## What is being asked
Begin with the line that has "Where should I click to: Remove". Give it and every line after it again, exactly, through the end of the entries below.

## Provided data

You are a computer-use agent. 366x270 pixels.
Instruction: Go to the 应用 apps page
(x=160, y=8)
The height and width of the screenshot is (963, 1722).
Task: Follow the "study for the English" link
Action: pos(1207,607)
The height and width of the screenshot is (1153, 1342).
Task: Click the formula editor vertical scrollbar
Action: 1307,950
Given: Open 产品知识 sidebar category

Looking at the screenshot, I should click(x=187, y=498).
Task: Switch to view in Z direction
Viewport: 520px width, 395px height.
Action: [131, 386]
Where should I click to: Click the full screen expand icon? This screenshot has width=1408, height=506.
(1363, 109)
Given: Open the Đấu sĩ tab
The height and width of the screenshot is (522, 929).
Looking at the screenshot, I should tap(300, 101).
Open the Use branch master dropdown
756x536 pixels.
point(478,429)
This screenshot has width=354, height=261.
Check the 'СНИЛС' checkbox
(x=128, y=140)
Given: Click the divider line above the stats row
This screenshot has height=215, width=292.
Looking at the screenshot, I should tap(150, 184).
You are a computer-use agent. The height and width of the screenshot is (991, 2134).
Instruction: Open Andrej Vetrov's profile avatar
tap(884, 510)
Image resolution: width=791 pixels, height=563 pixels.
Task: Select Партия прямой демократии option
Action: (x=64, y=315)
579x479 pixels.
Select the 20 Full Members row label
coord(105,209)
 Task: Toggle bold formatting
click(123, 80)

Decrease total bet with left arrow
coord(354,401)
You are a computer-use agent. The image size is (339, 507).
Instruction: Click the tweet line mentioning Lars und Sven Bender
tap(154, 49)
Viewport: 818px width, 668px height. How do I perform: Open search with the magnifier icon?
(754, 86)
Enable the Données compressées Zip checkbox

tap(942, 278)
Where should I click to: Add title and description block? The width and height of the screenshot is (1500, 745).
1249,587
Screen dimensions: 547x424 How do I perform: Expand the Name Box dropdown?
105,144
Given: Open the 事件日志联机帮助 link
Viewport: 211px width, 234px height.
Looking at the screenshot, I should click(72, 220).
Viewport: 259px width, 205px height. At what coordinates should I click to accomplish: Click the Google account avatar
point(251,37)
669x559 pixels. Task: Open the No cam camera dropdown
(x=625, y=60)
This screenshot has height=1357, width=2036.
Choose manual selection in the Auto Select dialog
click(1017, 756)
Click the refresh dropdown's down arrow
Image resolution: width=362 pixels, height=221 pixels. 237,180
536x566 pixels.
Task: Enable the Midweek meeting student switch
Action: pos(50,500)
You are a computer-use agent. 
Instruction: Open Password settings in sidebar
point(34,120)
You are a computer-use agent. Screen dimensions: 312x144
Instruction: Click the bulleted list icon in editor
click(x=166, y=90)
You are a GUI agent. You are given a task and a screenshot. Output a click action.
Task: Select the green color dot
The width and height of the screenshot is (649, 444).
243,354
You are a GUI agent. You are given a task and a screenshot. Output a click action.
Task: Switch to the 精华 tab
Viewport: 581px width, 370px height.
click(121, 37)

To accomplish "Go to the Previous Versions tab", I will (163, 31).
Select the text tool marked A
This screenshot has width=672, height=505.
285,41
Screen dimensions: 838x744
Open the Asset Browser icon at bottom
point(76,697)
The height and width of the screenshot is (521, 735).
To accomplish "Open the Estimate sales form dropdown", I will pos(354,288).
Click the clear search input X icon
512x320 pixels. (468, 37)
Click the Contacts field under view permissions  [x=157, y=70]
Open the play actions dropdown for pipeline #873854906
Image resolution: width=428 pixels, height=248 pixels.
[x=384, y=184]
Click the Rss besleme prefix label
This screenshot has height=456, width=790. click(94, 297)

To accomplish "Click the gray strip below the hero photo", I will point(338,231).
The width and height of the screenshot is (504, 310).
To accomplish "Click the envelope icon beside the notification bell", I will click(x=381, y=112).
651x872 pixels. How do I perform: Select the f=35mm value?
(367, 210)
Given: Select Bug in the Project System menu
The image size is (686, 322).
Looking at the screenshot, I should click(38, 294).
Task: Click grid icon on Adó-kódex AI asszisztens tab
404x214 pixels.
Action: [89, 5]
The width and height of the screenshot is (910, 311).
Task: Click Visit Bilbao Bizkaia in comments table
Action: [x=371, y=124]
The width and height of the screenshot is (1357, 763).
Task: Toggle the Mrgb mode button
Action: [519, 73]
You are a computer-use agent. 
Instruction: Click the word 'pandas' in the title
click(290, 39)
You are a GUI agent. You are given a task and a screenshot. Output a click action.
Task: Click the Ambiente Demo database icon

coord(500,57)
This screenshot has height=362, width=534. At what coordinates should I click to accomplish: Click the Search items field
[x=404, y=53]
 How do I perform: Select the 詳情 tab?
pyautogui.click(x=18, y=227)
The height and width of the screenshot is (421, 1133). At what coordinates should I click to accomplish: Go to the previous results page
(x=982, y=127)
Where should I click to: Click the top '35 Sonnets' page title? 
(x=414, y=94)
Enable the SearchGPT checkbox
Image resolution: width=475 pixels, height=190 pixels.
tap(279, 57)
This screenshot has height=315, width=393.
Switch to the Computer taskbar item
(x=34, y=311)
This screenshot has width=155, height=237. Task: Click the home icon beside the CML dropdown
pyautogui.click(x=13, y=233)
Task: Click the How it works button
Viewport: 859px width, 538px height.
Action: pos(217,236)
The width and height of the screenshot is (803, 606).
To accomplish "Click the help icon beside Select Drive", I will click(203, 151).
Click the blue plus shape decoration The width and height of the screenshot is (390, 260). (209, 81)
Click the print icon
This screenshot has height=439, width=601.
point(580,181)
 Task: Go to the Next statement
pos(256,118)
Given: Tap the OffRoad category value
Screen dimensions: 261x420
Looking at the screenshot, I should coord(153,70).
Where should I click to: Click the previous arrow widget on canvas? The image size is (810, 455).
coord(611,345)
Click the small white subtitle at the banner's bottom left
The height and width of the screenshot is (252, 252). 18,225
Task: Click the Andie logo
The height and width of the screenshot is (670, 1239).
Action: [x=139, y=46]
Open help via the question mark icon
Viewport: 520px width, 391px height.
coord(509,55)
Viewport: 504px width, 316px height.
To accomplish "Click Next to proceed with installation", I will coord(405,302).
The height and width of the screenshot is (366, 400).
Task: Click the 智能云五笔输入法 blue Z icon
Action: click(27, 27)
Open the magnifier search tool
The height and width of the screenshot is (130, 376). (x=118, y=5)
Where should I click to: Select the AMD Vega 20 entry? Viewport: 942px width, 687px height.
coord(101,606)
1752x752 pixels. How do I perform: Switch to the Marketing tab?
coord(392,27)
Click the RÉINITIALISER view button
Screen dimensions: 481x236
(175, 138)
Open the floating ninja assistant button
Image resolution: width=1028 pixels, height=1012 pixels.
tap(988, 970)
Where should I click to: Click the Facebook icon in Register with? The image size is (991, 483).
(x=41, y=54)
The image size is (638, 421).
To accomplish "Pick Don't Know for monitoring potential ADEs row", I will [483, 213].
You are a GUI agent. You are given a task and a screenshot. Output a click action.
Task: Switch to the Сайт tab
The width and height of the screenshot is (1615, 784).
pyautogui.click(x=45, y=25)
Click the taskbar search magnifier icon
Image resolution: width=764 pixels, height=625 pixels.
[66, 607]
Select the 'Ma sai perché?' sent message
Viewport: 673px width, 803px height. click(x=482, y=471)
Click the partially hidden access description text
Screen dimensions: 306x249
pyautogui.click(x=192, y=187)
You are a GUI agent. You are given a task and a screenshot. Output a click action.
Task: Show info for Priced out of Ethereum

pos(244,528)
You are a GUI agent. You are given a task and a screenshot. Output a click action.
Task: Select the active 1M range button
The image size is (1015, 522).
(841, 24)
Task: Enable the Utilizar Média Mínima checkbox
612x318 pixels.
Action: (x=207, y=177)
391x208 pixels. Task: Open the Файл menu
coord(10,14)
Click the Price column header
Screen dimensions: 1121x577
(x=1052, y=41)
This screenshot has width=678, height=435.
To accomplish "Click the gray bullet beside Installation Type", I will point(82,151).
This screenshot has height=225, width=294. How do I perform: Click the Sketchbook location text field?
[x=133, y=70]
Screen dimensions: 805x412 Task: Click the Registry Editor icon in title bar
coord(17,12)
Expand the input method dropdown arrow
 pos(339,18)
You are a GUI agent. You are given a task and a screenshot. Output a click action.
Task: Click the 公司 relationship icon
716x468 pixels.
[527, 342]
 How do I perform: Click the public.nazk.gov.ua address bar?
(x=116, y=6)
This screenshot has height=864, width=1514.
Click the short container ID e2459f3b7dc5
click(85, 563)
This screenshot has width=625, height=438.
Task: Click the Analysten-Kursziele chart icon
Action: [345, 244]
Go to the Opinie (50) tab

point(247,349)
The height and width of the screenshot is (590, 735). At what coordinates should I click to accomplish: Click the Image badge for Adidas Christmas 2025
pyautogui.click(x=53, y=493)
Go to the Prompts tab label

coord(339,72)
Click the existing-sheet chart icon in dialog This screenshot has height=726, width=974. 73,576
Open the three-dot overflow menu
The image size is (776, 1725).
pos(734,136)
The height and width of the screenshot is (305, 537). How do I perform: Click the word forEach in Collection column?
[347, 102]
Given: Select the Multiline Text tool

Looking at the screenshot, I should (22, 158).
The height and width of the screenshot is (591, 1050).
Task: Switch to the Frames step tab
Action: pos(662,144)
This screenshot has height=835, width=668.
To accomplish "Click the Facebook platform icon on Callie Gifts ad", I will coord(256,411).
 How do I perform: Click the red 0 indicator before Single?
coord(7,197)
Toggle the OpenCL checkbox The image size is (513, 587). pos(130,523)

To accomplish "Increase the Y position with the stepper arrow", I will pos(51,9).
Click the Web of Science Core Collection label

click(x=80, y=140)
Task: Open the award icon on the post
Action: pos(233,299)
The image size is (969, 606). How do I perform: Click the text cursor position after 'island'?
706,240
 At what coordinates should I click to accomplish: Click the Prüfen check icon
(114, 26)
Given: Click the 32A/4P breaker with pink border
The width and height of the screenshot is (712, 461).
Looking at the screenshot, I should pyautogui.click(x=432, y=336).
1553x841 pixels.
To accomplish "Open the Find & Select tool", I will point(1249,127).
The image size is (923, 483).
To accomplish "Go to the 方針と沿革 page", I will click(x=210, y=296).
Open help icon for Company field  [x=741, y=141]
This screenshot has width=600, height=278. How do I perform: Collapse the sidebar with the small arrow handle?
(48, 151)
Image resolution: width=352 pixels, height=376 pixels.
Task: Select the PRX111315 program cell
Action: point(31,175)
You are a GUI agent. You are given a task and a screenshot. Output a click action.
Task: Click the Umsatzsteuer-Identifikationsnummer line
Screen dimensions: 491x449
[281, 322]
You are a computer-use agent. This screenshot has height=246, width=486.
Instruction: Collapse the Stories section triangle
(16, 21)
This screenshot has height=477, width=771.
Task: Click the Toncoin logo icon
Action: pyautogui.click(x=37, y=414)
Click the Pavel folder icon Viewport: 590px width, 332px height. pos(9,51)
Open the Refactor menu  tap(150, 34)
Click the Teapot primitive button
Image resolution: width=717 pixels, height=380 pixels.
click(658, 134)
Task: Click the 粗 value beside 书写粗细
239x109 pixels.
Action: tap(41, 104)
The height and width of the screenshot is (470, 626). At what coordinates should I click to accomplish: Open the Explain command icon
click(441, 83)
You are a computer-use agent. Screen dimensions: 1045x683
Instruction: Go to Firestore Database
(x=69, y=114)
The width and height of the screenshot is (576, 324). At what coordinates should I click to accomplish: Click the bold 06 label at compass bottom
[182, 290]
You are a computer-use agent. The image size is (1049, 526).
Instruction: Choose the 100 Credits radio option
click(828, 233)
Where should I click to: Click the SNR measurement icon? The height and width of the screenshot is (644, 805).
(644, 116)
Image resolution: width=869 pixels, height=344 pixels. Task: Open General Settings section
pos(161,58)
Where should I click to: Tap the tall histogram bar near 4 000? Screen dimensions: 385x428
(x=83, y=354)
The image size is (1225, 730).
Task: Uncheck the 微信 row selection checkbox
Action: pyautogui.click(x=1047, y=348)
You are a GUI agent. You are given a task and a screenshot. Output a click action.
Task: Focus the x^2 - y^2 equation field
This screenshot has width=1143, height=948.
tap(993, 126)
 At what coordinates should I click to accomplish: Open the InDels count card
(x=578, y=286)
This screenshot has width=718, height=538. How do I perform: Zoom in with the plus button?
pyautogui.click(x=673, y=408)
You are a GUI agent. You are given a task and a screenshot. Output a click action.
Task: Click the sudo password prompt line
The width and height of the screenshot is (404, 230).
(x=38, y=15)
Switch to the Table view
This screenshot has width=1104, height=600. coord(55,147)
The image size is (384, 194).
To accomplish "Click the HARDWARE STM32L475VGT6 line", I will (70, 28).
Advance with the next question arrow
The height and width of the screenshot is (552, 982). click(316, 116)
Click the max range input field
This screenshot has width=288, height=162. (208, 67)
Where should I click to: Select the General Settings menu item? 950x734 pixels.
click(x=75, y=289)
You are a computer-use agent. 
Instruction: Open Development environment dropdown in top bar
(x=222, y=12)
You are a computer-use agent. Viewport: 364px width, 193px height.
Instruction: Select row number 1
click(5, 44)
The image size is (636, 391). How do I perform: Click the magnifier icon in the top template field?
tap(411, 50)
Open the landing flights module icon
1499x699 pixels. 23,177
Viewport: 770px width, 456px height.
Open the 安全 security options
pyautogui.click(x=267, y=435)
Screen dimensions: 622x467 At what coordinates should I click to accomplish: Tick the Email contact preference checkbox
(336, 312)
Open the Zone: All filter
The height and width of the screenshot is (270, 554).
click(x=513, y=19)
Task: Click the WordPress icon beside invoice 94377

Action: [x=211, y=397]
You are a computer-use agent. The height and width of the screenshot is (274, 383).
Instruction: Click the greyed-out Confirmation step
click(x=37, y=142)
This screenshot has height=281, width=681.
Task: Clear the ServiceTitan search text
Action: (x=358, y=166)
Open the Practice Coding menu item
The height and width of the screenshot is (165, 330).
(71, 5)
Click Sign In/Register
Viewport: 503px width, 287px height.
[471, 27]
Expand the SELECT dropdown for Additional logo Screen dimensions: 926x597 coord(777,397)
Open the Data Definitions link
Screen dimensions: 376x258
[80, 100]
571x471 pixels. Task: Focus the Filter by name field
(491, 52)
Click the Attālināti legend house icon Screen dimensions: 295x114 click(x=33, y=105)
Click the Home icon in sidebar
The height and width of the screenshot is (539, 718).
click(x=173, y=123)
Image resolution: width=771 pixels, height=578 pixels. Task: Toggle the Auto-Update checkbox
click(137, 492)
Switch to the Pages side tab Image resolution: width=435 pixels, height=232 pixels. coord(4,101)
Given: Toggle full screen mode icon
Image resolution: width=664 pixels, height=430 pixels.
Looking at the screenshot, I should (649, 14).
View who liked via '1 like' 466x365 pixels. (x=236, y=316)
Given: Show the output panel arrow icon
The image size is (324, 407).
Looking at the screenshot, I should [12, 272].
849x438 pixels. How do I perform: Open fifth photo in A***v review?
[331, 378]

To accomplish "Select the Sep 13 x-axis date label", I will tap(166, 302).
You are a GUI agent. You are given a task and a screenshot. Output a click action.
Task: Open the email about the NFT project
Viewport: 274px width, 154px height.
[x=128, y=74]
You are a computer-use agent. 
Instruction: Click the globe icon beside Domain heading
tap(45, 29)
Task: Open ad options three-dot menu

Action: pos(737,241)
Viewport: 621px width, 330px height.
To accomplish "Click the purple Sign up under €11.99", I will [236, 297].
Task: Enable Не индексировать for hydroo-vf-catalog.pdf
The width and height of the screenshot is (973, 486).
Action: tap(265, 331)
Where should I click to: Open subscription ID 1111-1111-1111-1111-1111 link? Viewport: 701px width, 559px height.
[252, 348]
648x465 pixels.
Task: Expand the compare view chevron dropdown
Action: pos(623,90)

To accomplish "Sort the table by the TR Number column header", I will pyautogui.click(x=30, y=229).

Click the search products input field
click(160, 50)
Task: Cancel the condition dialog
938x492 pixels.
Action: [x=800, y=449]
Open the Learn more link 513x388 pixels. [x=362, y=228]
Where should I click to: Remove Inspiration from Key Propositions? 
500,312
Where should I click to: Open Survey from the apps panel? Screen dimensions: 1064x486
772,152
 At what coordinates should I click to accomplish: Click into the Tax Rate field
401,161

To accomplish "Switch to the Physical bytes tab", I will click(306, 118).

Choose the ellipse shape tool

## Result of this exercise
Where should I click to: Remove Inspiration from Key Propositions? 
500,312
Where should I click to: Open Survey from the apps panel? Screen dimensions: 1064x486
772,152
 At what coordinates should I click to accomplish: Click into the Tax Rate field
401,161

To accomplish "Switch to the Physical bytes tab", I will click(306, 118).

Choose the ellipse shape tool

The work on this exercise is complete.